Brendan Dassey’s legal team told the high court in their petition that the case raises crucial issues that extend far beyond Dassey’s case alone and that long have divided state and federal courts.
Dassey’s lawyers claim investigators took advantage of his youth and intellectual and social disabilities to coerce him into falsely confessing that he helped his uncle, Steven Avery, rape and kill photographer Teresa Halbach in 2005 in the Avery family’s junk yard in Manitowoc County. Dassey was 16 at the time. He was sentenced to life in prison in 2007.

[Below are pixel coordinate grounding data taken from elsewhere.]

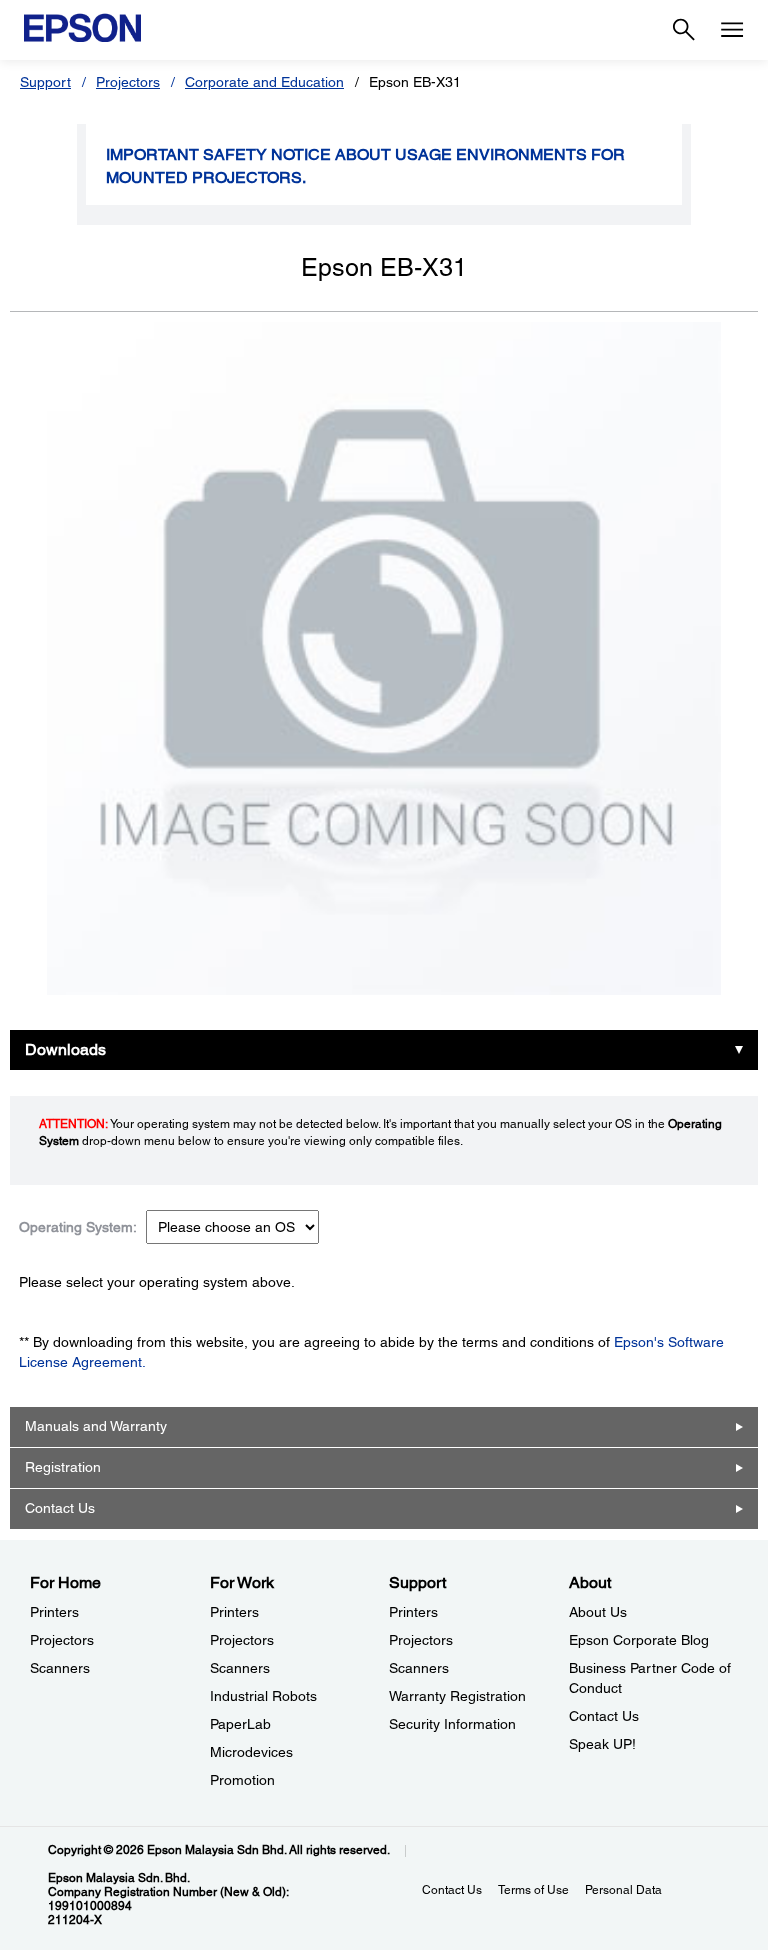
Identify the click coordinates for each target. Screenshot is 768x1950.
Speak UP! (602, 1744)
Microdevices (251, 1752)
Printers (54, 1612)
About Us (598, 1612)
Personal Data (623, 1890)
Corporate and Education (264, 82)
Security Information (452, 1724)
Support (45, 82)
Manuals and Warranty (96, 1426)
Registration (63, 1467)
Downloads (65, 1049)
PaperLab (240, 1724)
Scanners (60, 1668)
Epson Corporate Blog (639, 1640)
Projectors (128, 82)
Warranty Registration (457, 1696)
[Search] (684, 30)
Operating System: (78, 1227)
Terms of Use (533, 1890)
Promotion (242, 1780)
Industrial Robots (263, 1696)
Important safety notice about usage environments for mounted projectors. (365, 166)
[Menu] (732, 30)
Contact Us (60, 1508)
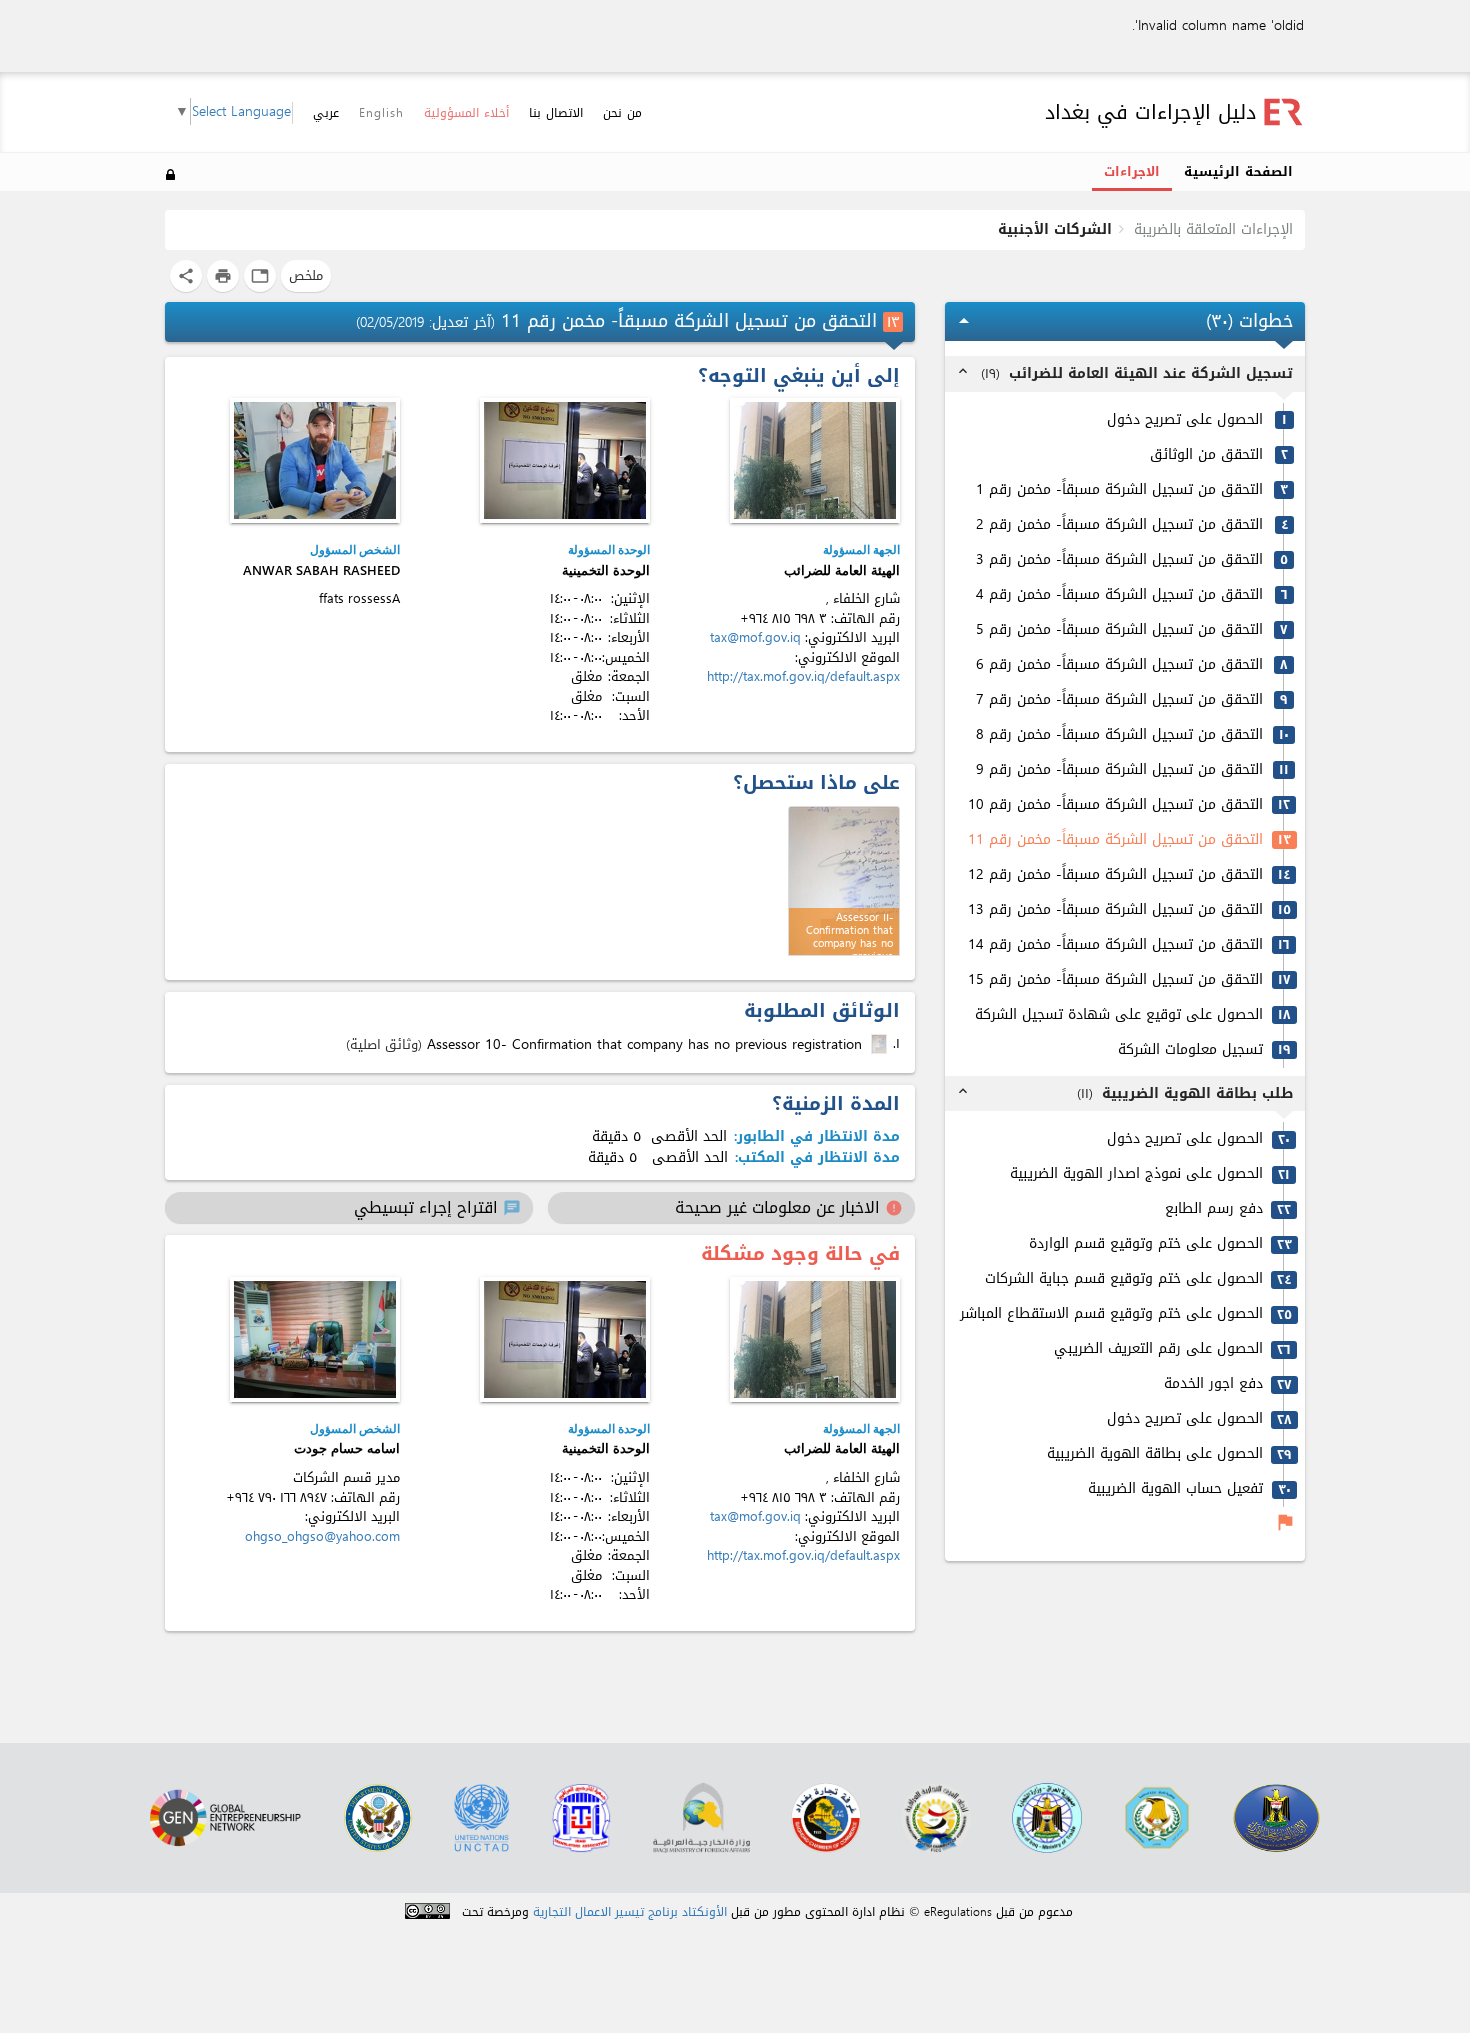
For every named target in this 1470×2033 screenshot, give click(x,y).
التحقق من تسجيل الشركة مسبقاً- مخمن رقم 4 (1119, 595)
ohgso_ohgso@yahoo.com (322, 1536)
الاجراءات (1132, 172)
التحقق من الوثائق (1206, 455)
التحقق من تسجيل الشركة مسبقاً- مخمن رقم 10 (1115, 805)
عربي (326, 113)
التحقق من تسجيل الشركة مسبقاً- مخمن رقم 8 (1119, 735)
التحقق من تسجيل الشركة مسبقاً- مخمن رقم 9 (1119, 770)
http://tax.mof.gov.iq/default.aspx (803, 676)
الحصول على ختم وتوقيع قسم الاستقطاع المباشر (1111, 1314)
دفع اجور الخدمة (1213, 1384)
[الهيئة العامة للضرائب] (815, 460)
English (381, 113)
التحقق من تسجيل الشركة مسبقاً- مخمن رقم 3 (1119, 560)
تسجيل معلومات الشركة (1190, 1050)
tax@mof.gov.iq (755, 637)
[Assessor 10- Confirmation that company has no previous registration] (881, 1044)
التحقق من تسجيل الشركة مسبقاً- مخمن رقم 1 (1119, 490)
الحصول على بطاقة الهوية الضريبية (1155, 1454)
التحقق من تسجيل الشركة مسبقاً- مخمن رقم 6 (1119, 665)
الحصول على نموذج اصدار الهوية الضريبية (1136, 1174)
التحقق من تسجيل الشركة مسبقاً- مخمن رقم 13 (1115, 910)
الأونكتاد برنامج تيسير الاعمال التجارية (630, 1912)
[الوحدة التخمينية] (565, 460)
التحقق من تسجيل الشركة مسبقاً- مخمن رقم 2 (1119, 525)
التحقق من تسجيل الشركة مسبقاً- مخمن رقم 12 (1115, 875)
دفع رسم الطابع (1214, 1209)
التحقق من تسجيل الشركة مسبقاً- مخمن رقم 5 (1119, 630)
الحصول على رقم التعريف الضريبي (1158, 1349)
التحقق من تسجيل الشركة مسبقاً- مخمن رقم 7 (1119, 700)
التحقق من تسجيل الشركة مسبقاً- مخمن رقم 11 (1115, 840)
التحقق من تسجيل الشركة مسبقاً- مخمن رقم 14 (1115, 945)
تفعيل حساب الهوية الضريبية (1175, 1489)
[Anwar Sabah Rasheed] (315, 460)
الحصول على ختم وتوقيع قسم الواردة (1146, 1244)
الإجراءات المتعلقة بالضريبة (1213, 229)
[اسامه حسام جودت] (315, 1339)
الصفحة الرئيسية (1238, 172)
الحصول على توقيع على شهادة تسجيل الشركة (1119, 1015)
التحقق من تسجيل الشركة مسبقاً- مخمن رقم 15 (1115, 980)
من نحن (622, 113)
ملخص (306, 275)
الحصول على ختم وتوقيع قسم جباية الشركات (1124, 1279)
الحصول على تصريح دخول (1185, 420)
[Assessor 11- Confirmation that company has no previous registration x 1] (844, 881)
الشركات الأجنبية (1055, 229)
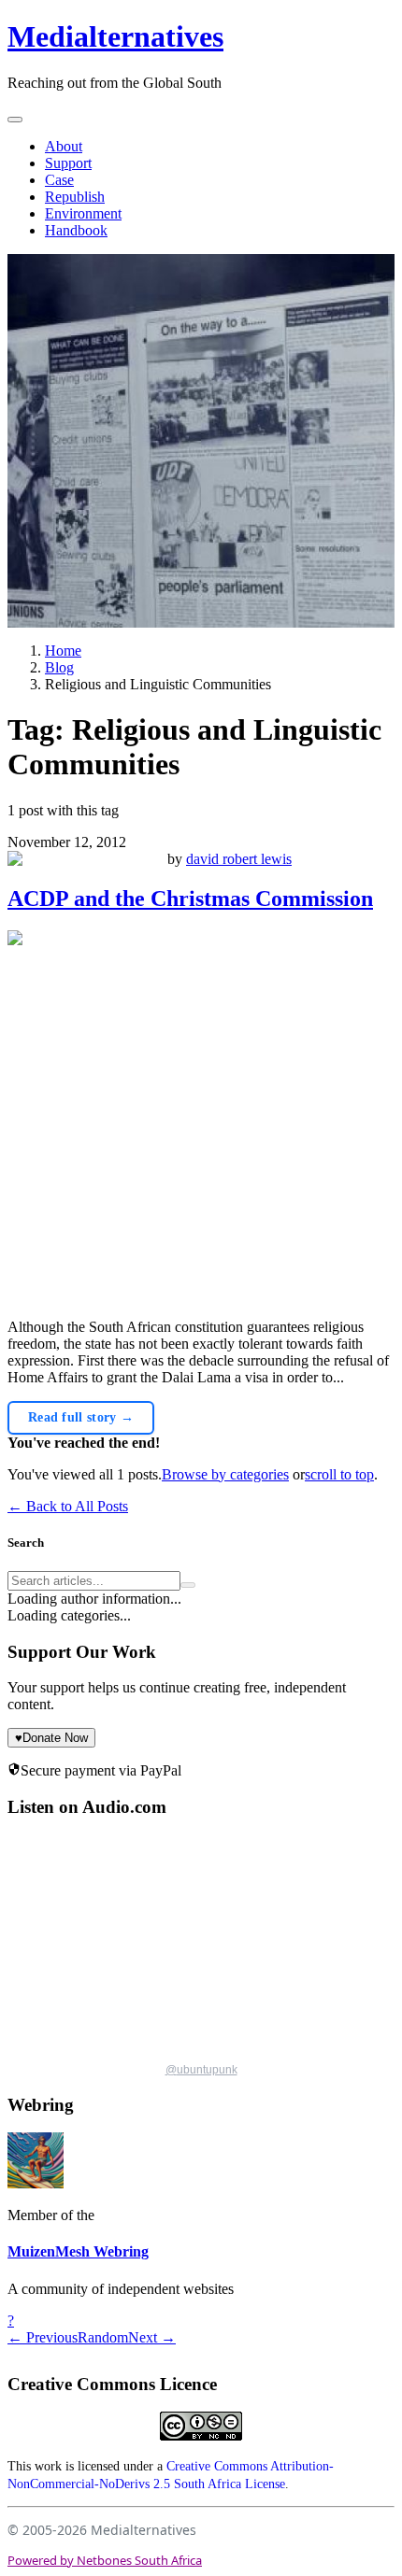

“Too many courts around the country, for many years, have been misapplying or even ignoring the Supreme Court’s instructions that confessions from mentally impaired kids like Brendan Dassey must be examined with the greatest care — and that interrogation tactics which may not be coercive when applied to an adult can overwhelm children and the mentally impaired,” his attorney, Steven Drizin, said in a statement.
A federal court in Wisconsin overturned Dassey’s conviction in 2016, and a three-judge panel of the 7th U.S. Circuit Court of Appeals affirmed that decision last June. While the full 7th Circuit voted 4-3 to reverse the panel’s decision to grant him a new trial, one dissenting judge called the case “a profound miscarriage of justice.”
The legal odds remain high against Dassey. The U.S. Supreme Court grants only a tiny fraction of the petitions for review that it receives.
Avery, who insists police framed him, is appealing his conviction in Wisconsin state courts.